◆ What to do
Each entry below has to be written out again exactly.

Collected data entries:
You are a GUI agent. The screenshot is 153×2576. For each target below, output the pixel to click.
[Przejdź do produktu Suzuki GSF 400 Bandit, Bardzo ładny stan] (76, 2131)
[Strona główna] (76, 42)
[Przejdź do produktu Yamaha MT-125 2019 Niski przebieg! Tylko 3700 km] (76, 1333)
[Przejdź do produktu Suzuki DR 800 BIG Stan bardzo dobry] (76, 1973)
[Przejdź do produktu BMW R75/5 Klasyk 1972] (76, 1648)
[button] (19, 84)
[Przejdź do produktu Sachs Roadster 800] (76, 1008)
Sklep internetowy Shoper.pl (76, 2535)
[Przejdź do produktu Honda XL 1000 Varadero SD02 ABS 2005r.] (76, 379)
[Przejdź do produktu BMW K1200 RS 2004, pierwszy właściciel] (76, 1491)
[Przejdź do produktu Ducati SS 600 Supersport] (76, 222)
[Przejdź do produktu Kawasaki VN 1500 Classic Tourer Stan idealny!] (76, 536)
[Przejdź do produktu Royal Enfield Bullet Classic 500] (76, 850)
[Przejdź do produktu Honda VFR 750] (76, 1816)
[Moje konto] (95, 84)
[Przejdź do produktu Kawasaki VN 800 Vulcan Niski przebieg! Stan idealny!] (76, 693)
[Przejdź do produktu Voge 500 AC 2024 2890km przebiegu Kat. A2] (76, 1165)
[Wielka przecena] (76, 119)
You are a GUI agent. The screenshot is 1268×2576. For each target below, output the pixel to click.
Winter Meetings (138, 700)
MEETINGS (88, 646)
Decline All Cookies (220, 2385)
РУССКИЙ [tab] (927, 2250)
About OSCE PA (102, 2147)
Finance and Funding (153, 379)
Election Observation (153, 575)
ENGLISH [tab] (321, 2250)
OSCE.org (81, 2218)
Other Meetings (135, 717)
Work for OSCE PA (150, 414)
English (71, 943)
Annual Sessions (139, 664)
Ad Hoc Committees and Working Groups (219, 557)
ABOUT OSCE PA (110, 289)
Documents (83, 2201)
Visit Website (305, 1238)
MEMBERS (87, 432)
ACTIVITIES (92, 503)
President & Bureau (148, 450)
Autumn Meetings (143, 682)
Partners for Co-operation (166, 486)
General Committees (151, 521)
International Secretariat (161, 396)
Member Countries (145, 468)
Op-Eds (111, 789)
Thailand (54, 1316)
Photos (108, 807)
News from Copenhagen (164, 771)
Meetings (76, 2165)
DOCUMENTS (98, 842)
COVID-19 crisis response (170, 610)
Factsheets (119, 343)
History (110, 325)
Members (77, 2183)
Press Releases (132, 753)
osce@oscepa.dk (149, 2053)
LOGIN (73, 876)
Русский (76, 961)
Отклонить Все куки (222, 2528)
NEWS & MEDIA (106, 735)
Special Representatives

◆ Exercise output
You are a GUI agent. The screenshot is 153×2576. For each target below, output the pixel to click.
[Przejdź do produktu Suzuki GSF 400 Bandit, Bardzo ładny stan] (76, 2131)
[Strona główna] (76, 42)
[Przejdź do produktu Yamaha MT-125 2019 Niski przebieg! Tylko 3700 km] (76, 1333)
[Przejdź do produktu Suzuki DR 800 BIG Stan bardzo dobry] (76, 1973)
[Przejdź do produktu BMW R75/5 Klasyk 1972] (76, 1648)
[button] (19, 84)
[Przejdź do produktu Sachs Roadster 800] (76, 1008)
Sklep internetowy Shoper.pl (76, 2535)
[Przejdź do produktu Honda XL 1000 Varadero SD02 ABS 2005r.] (76, 379)
[Przejdź do produktu BMW K1200 RS 2004, pierwszy właściciel] (76, 1491)
[Przejdź do produktu Ducati SS 600 Supersport] (76, 222)
[Przejdź do produktu Kawasaki VN 1500 Classic Tourer Stan idealny!] (76, 536)
[Przejdź do produktu Royal Enfield Bullet Classic 500] (76, 850)
[Przejdź do produktu Honda VFR 750] (76, 1816)
[Moje konto] (95, 84)
[Przejdź do produktu Kawasaki VN 800 Vulcan Niski przebieg! Stan idealny!] (76, 693)
[Przejdź do produktu Voge 500 AC 2024 2890km przebiegu Kat. A2] (76, 1165)
[Wielka przecena] (76, 119)
You are a GUI agent. The screenshot is 1268×2576. For each target below, output the pixel to click.
Winter Meetings (138, 700)
MEETINGS (88, 646)
Decline All Cookies (220, 2385)
РУССКИЙ [tab] (927, 2250)
About OSCE PA (102, 2147)
Finance and Funding (153, 379)
Election Observation (153, 575)
ENGLISH [tab] (321, 2250)
OSCE.org (81, 2218)
Other Meetings (135, 717)
Work for OSCE PA (150, 414)
English (71, 943)
Annual Sessions (139, 664)
Ad Hoc Committees and Working Groups (219, 557)
ABOUT OSCE PA (110, 289)
Documents (83, 2201)
Visit Website (305, 1238)
MEMBERS (87, 432)
ACTIVITIES (92, 503)
President & Bureau (148, 450)
Autumn Meetings (143, 682)
Partners for Co-operation (166, 486)
General Committees (151, 521)
International Secretariat (161, 396)
Member Countries (145, 468)
Op-Eds (111, 789)
Thailand (54, 1316)
Photos (108, 807)
News from Copenhagen (164, 771)
Meetings (76, 2165)
DOCUMENTS (98, 842)
COVID-19 crisis response (170, 610)
Factsheets (119, 343)
History (110, 325)
Members (77, 2183)
Press Releases (132, 753)
osce@oscepa.dk (149, 2053)
LOGIN (73, 876)
Русский (76, 961)
Отклонить Все куки (222, 2528)
NEWS & MEDIA (106, 735)
Special Representatives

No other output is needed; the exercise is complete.